Transfer of Property Act, 1882 — S. 58(c) and proviso thereto — Conditional sale mortgage (CSM) or sale with condition for repurchase: Where sale and agreement to repurchase are embodied in separate documents, transaction cannot be mortgage by conditional sale, even if documents are contemporaneously executed but mere fact of use of only one document not indicative of transaction being mortgage and not sale. Where language of document clear, effect must be given to the same but in case of ambiguity, real nature of transaction has to be determined considering recitals in document, relevant factors such as debtor-creditor relationship, valuation of property and transaction value, duration of time for reconveyance and surrounding circumstances. [Dharmaji Shankar Shinde v. Rajaram Shripad Joshi, (2019) 8 SCC 401]

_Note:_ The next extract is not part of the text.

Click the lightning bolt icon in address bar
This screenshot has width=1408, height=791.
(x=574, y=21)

Insolvency and Bankruptcy Code, 2016 — S. 5(8)(f) Expln. [as inserted by Insolvency and Bankruptcy Code (Second Amendment) Act, 2018]: Allottees of real estate projects/homebuyers can be considered, as “financial creditors” and are entitled to be represented in the Committee of Creditors. S. 5(8)(f) Expln. qua such allottees being financial creditors is clarificatory in nature. Money advanced by allottees to real estate developers can also be considered as “financial debt”, as defined under S. 5(8). The validity of S. 5(8)(f) Expln., affirmed. [Pioneer Urban Land And Infrastructure Ltd. v. Union of India, (2019) 8 SCC 416]

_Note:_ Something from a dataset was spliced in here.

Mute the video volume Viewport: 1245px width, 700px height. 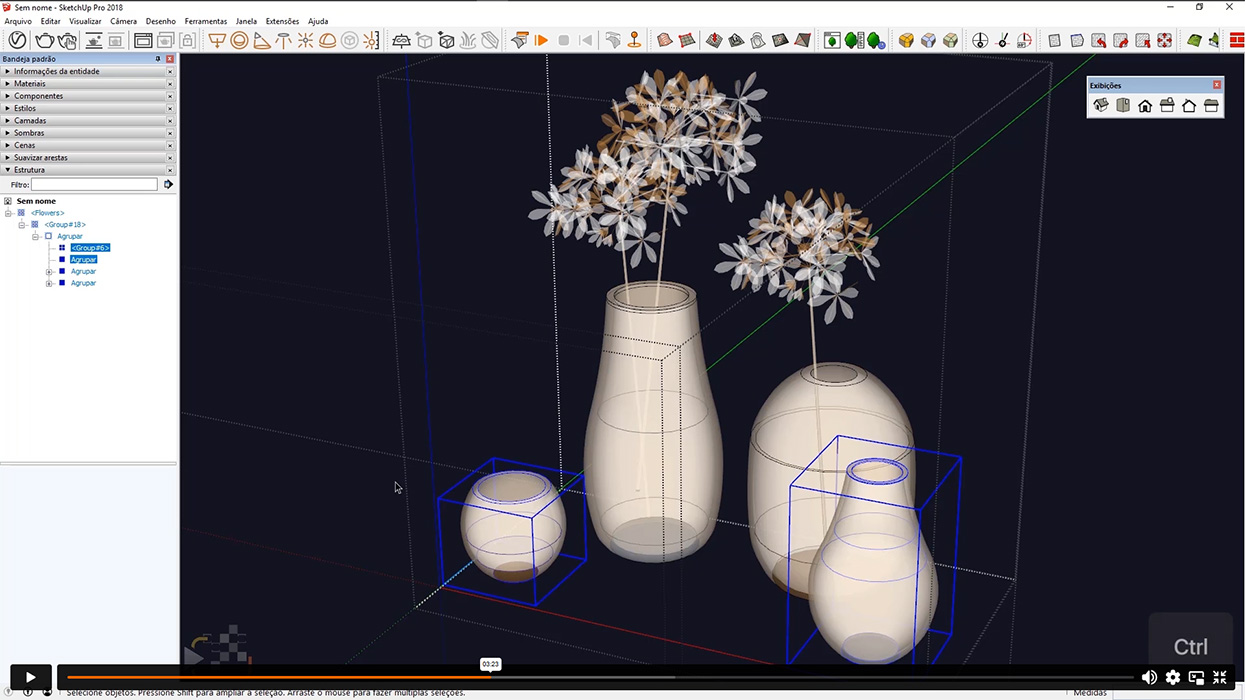(x=1149, y=677)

Cases ReportedSupreme Court Cases

Land Acquisition and Requisition — Release from Acquisition — Development charges: Imposition of development charges, in terms of S. 17(1) proviso of 1973 U.P. Act upon release of land from acquisition, would depend on whether development of released land had indeed been carried out or not. Moreover, determination and imposition of development charges must be in accordance with law. [LDA v. Gopal Das, (2019) 8 SCC 172]

Constitution of India — Art. 244(2) r/w Sch. VI Para 12-A(b) and Sch. VII List II Entry 23 and List I Entry 54 — Autonomous district or region in State of Meghalaya: Nature of rights, including subsoil/mineral rights of private owners/community-owned land in Hills Districts, applicable law and approval procedure for mining/grant of mining leases in respect of such land, explained. [State of Meghalaya v. All Dimasa Students Union, (2019) 8 SCC 177]

Contempt of Court — Civil Contempt — Matters at large/review etc. of earlier order/orders that may be passed: Alternative or Additional relief in review of earlier order/orders, not permissible. [Ashok Kumar v. Depinder Singh Dhesi, (2019) 8 SCC 280]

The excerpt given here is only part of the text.